* WHAT IS ASKED
**a.** According to the excerpt on the fuel crisis, why is jet fuel especially tight in European markets? Answer in one to three sentences.
**b.** Carry on the excerpt about the fuel crisis, picking up after its final sentence.

* EXCERPT TO READ
··········

The scale of the supply disruption. According to Wikipedia's entry on the 2026 Iran war fuel crisis, the International Energy Agency has characterised the Hormuz closure as the "largest supply disruption in the history of the global oil market." The Strait of Hormuz typically handles roughly 20% of the world's oil trade — approximately 20 million barrels per day of crude and refined products. Since Iran effectively sealed the waterway on March 2, the global market has been starved of supply from Saudi Arabia, Iraq, Kuwait, the UAE, Qatar, and Bahrain, with an estimated 10.5 million barrels per day of crude production shut in during April alone. (FACT: Wikipedia — "2026 Iran war fuel crisis," accessed May 24, 2026.)

Diesel and jet fuel also under pressure. While gasoline prices have captured headlines, the crisis extends across the entire refined products spectrum. The Guardian reports that diesel and jet fuel remain at or near their highs, with jet fuel particularly tight in European markets that relied on now-mothballed Middle Eastern refineries. Diesel's role in global freight, agriculture, and industrial activity makes its elevation a secondary inflationary channel that could persist well beyond any resolution of the gasoline crisis. (FACT: The Guardian — "Even if the Iran war ended today, US fuel prices aren't likely to normalize this year," May 23, 2026.)

··········

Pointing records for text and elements

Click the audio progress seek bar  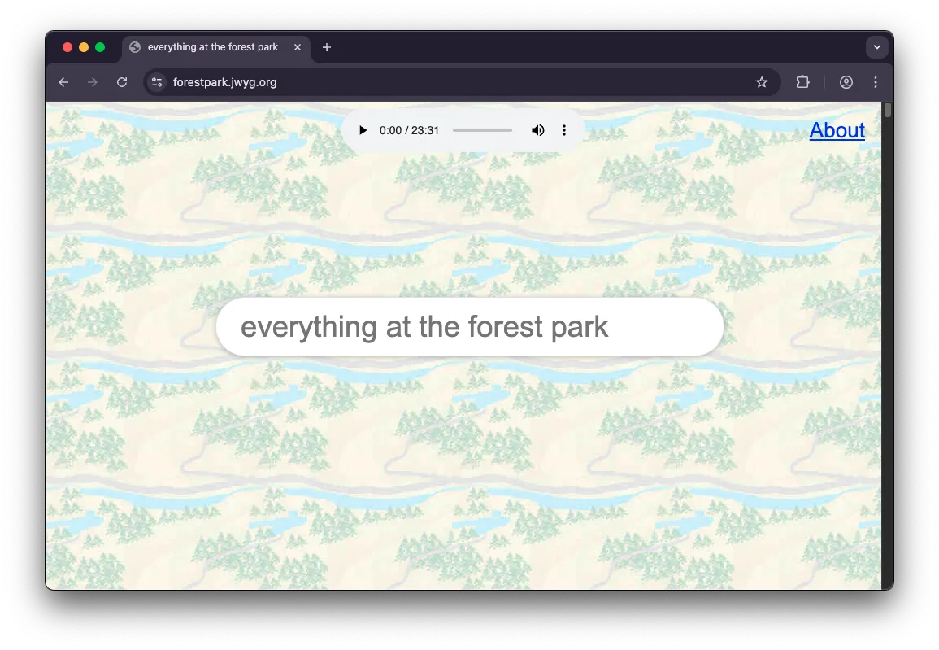[482, 130]
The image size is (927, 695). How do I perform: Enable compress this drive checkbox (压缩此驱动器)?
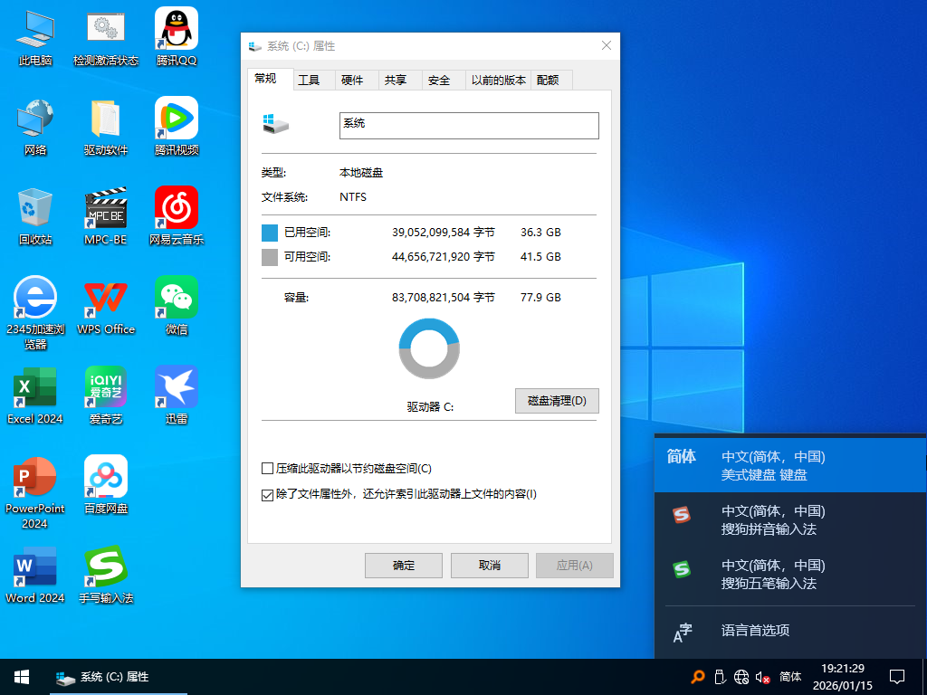point(268,469)
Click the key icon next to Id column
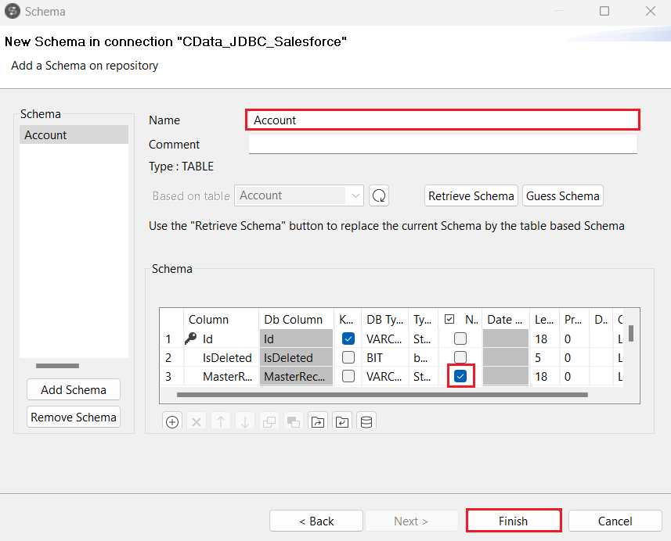Screen dimensions: 671x541 click(191, 339)
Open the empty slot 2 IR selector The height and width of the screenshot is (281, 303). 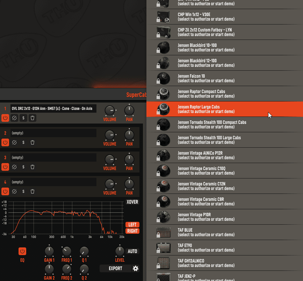[x=53, y=133]
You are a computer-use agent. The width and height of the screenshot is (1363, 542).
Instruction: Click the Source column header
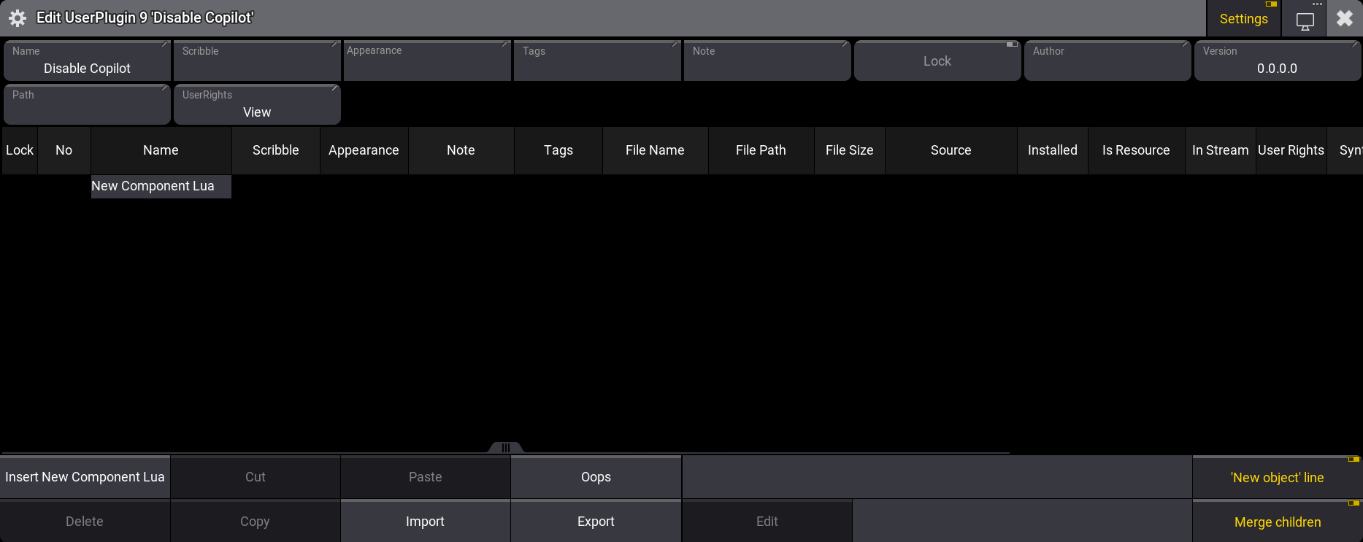coord(951,150)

··········

* RESULTS
**a.** Jet fuel is especially tight in European markets because those markets relied on Middle Eastern refineries that are now mothballed.

**b.**
Demand side resilience. Despite the price shock, US gasoline demand has proven resilient thus far. The EIA's Weekly Petroleum Status Report for the week ending May 15 showed a gasoline inventory draw of 1.55 million barrels — indicating that consumption remains robust even at elevated price levels. Refineries are "running hard and using up a lot of oil" (FACT: Investing.com — The Energy Report, May 20, 2026), but global crude feedstock shortages are beginning to constrain output, particularly in Asia and Europe where Middle Eastern crude supplies have been cut off.

What this means for buyers

The Memorial Day price spike is a structural, not a seasonal phenomenon. Fuel procurement teams should not expect the typical post-summer easing. With the EIA assuming the Strait of Hormuz remains effectively closed through late May and shipping only gradually picking up in June, near-term RBOB pricing remains skewed to the upside. Hedging strategies should account for $3.50–$4.50/gal RBOB scenarios through Q3 2026, with the risk of $5/gal retail gasoline if diplomatic progress stalls.